<<<<

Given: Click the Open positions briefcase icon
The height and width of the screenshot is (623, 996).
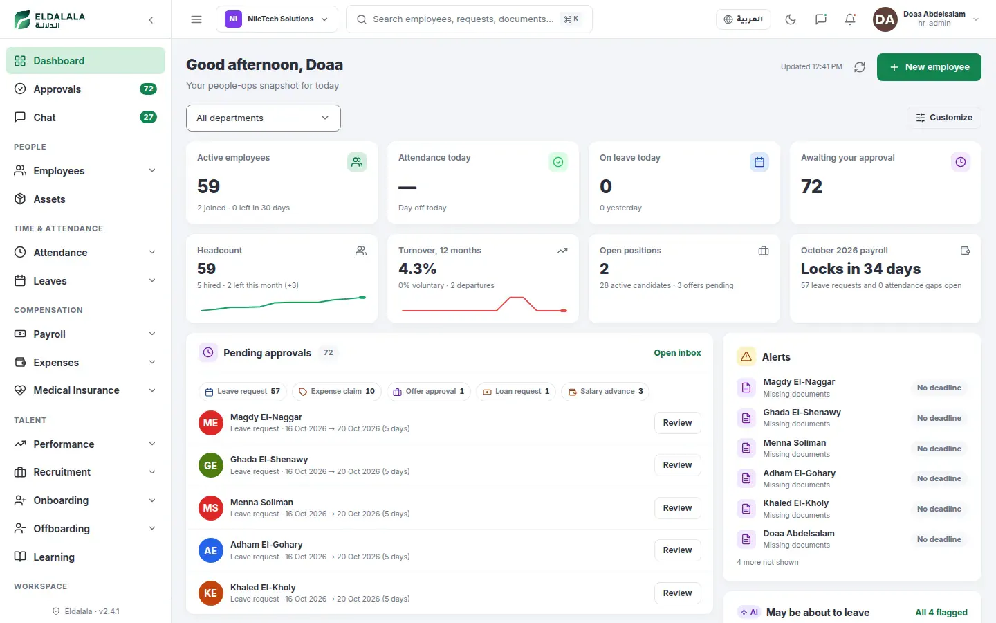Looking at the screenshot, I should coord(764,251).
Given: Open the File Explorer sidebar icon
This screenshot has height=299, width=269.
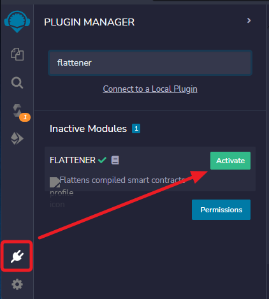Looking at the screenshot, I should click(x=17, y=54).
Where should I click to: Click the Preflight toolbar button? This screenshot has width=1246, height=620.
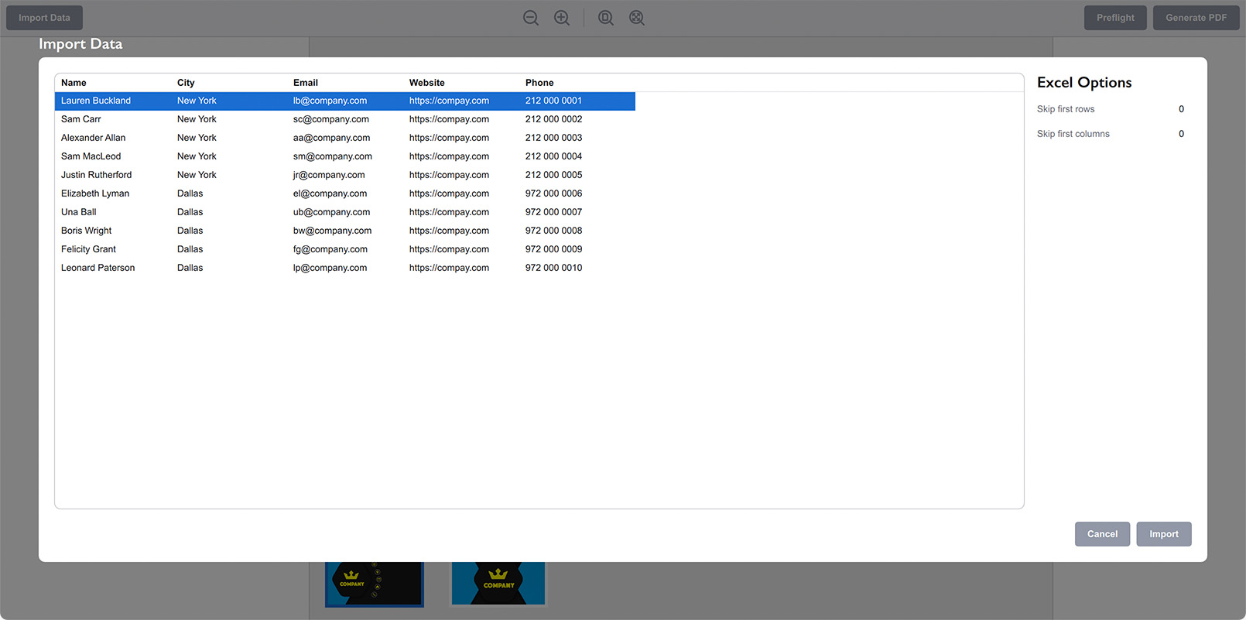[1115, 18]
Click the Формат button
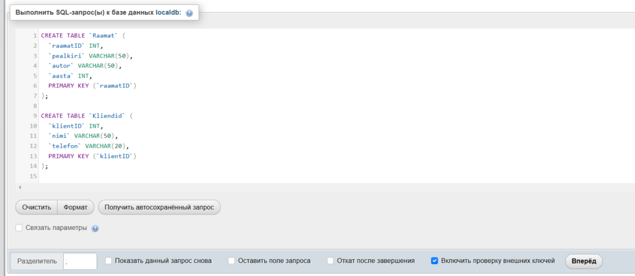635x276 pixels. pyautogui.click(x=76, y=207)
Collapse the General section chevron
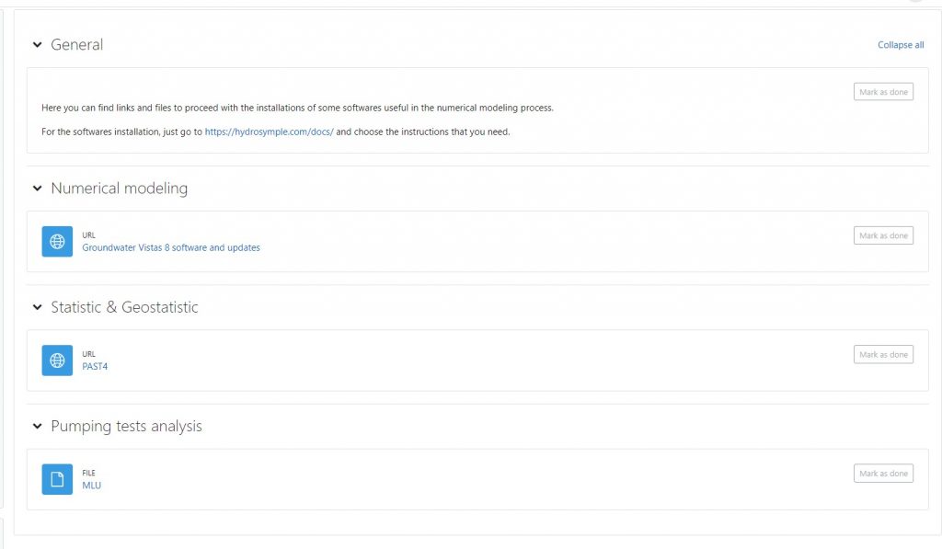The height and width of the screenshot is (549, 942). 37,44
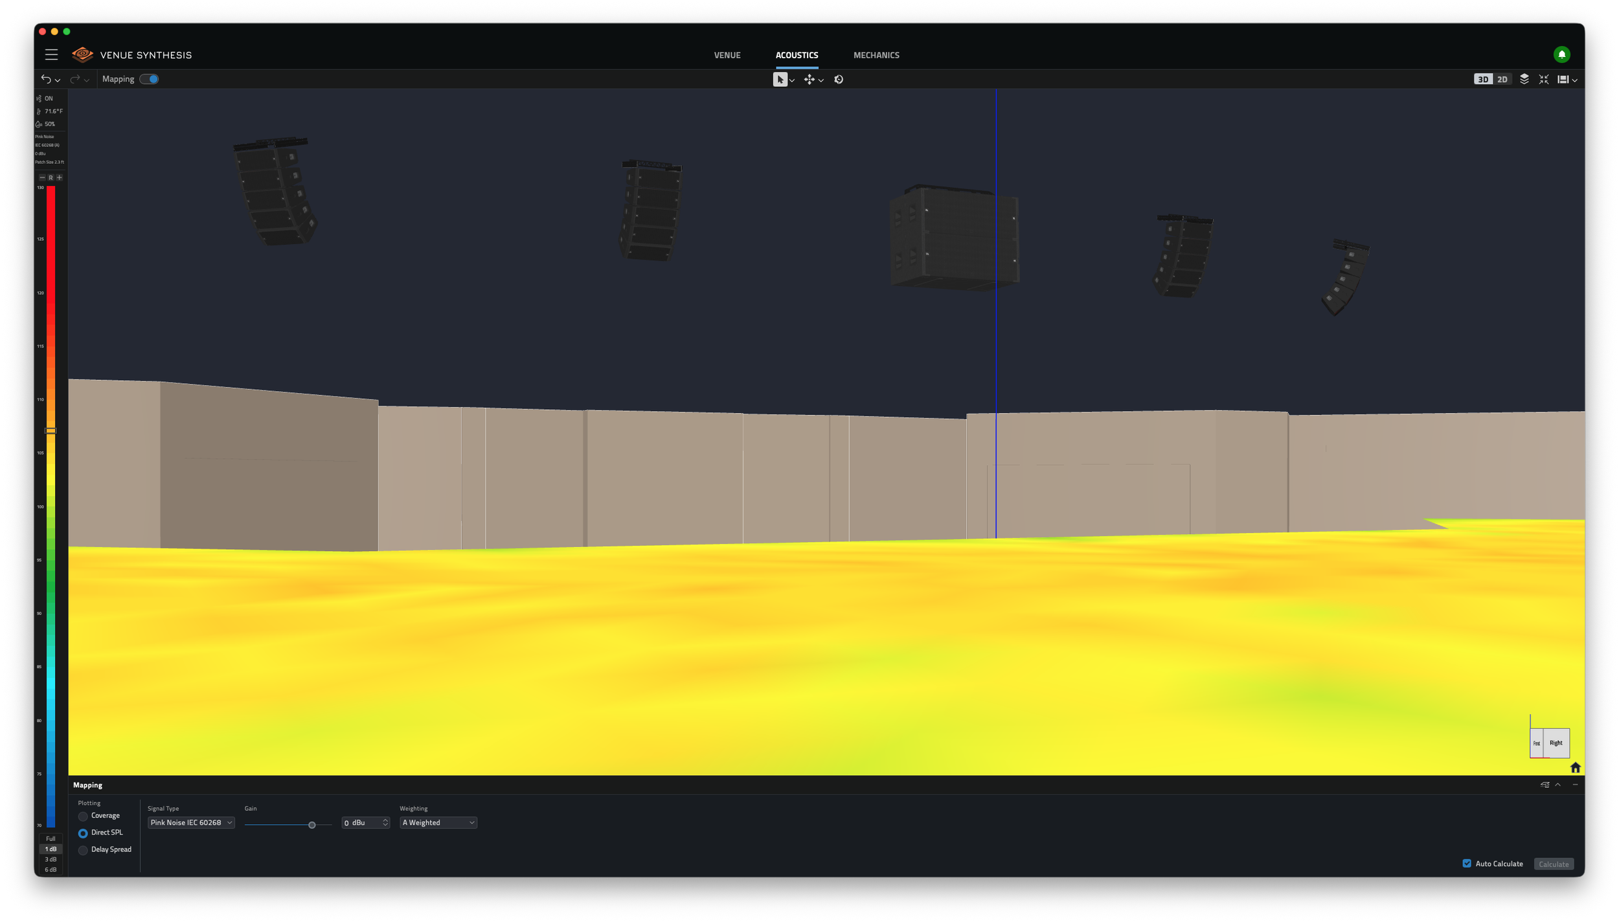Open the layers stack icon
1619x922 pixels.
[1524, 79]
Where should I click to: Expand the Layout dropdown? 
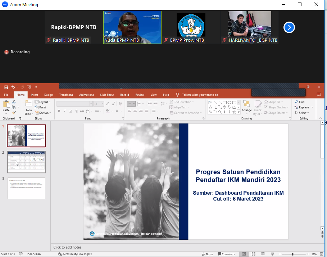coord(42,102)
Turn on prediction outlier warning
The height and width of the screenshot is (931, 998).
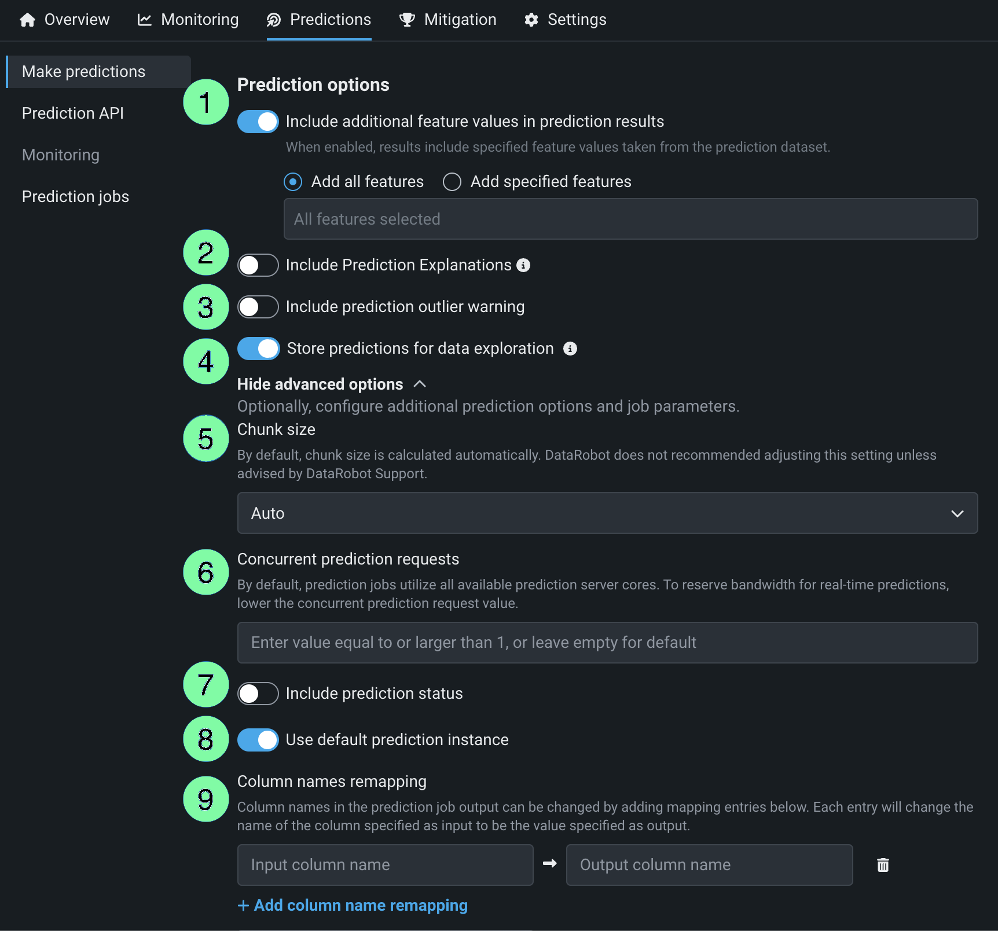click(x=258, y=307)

>>>>

_Problem_. Copy every entry above exactly as it stands, but leave the pictures out.

_Answer below_.
Given: Click the Open positions briefcase icon
The height and width of the screenshot is (623, 996).
Looking at the screenshot, I should coord(764,251).
Given: Open the File Explorer sidebar icon
This screenshot has height=299, width=269.
Looking at the screenshot, I should click(x=17, y=54).
Where should I click to: Click the Preflight toolbar button? This screenshot has width=1246, height=620.
[1115, 18]
Click the Формат button
635x276 pixels. pyautogui.click(x=76, y=207)
Collapse the General section chevron
The height and width of the screenshot is (549, 942). 37,44
Open the layers stack icon
1619x922 pixels.
[1524, 79]
Where should I click to: Expand the Layout dropdown? 
coord(42,102)
Turn on prediction outlier warning
The height and width of the screenshot is (931, 998).
click(x=258, y=307)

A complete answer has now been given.